Eigenstates and instabilities of chains with embedded defects

TL;DR

This paper develops a general method for analyzing eigenstates and stability of one-dimensional Schrödinger lattices with embedded defects, applicable to linear, nonlinear, and non-Hermitian cases, revealing oscillatory instabilities.

Contribution

It introduces a matching solution approach for eigenvalue problems in lattices with embedded defects, applicable to both linear and nonlinear, Hamiltonian and non-Hermitian systems.

Findings

Semi-analytical spectrum computation for linear defects.

Method for linearization spectrum around nonlinear stationary states.

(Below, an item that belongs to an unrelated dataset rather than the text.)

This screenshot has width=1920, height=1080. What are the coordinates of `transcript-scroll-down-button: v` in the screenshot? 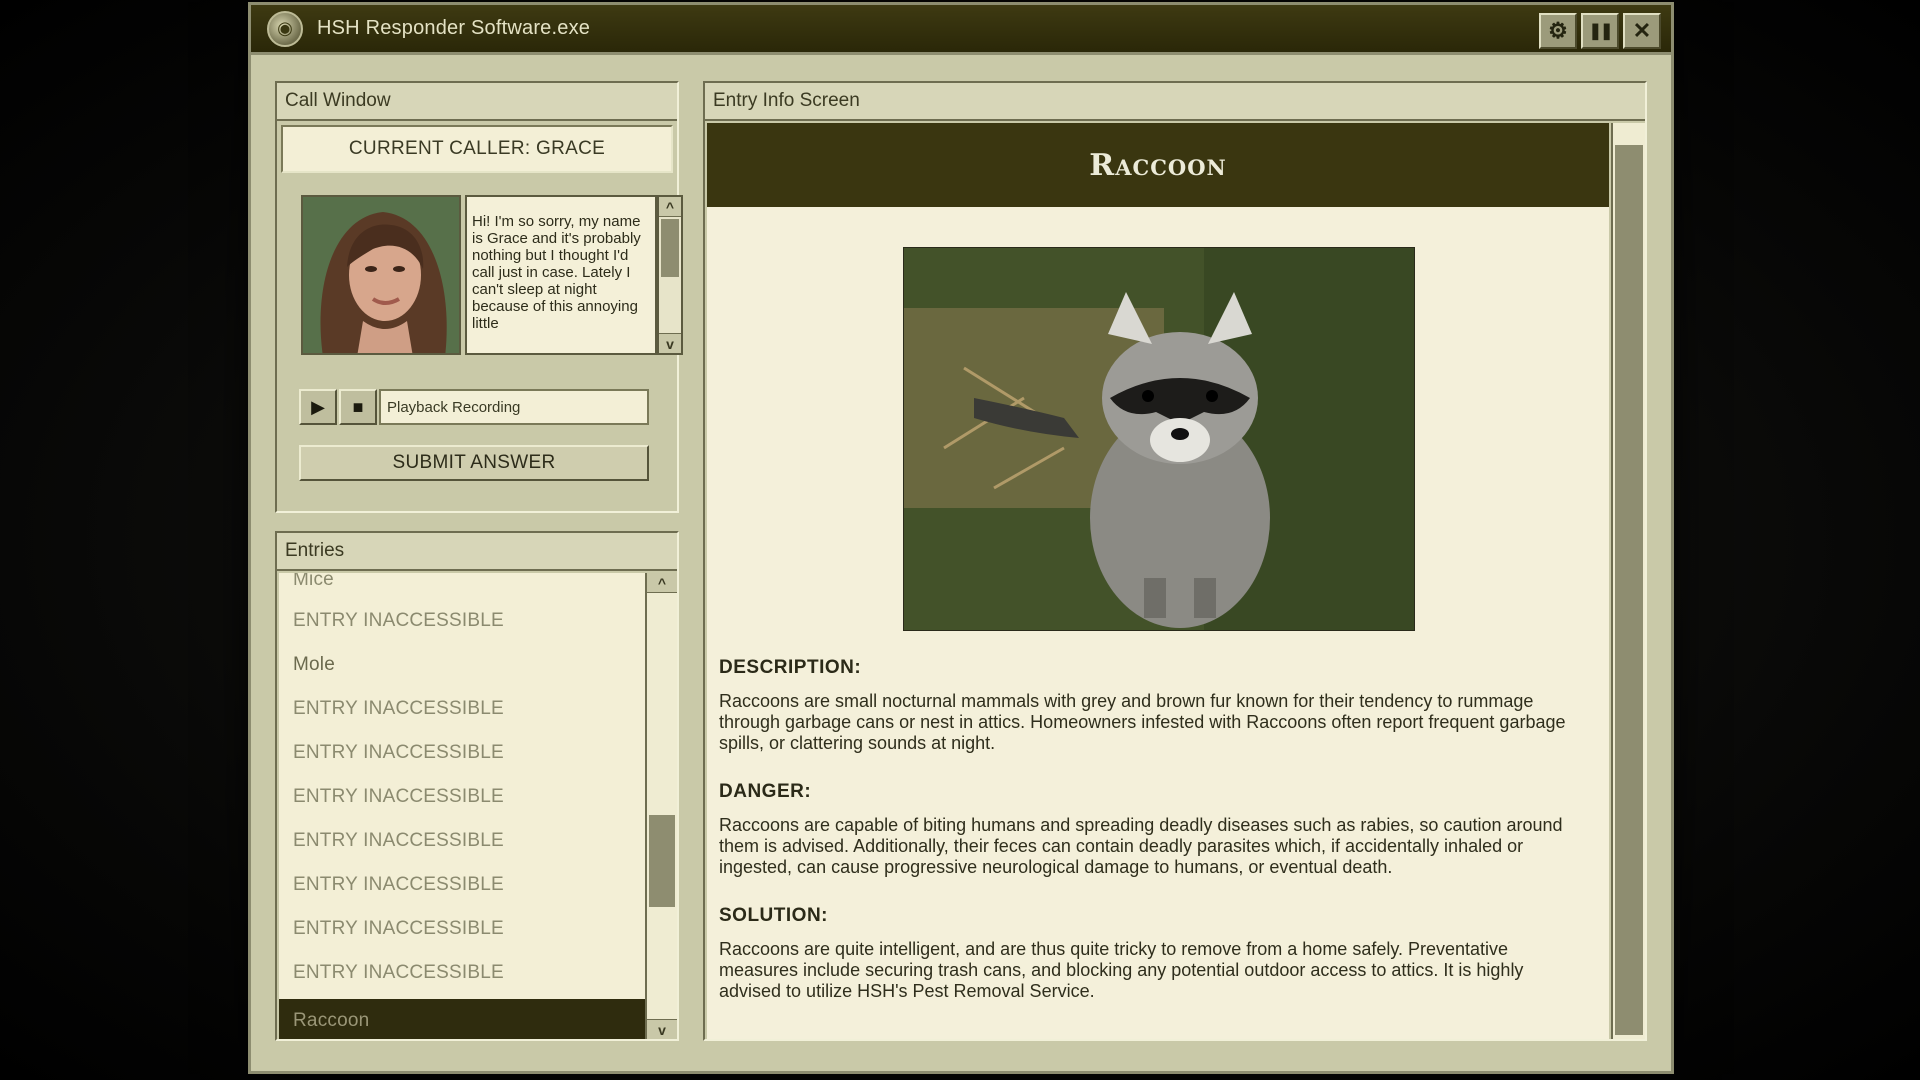 It's located at (670, 343).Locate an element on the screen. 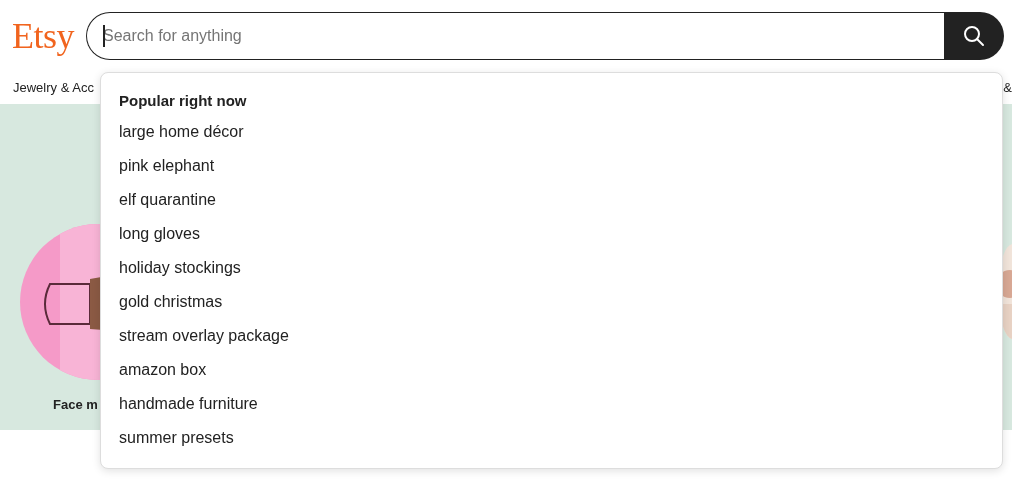 The width and height of the screenshot is (1012, 480). suggestion-item: stream overlay package is located at coordinates (552, 336).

Identification of oscillatory instabilities in nonlinear states.

Abstract

We consider the eigenvalue problem for one-dimensional linear Schr\"odinger lattices (tight-binding) with an embedded few-sites linear or nonlinear, Hamiltonian or non-conservative defect (an oligomer). Such a problem arises when considering scattering states in the presence of (generally complex) impurities as well as in the stability analysis of nonlinear waves. We describe a general approach based on a matching of solutions of the linear portions of the lattice at the location of the oligomer defect. As specific examples we discuss both linear and nonlinear, Hamiltonian and $\cP \cT$-symmetric dimers and trimers. In the linear case, this approach provides us a handle for semi-analytically computing the spectrum [this amounts to the solution of a polynomial equation]. In the nonlinear case, it enables the computation of the linearization spectrum around the stationary solutions. The calculations showcase the oscillatory instabilities that strongly nonlinear states typically manifest.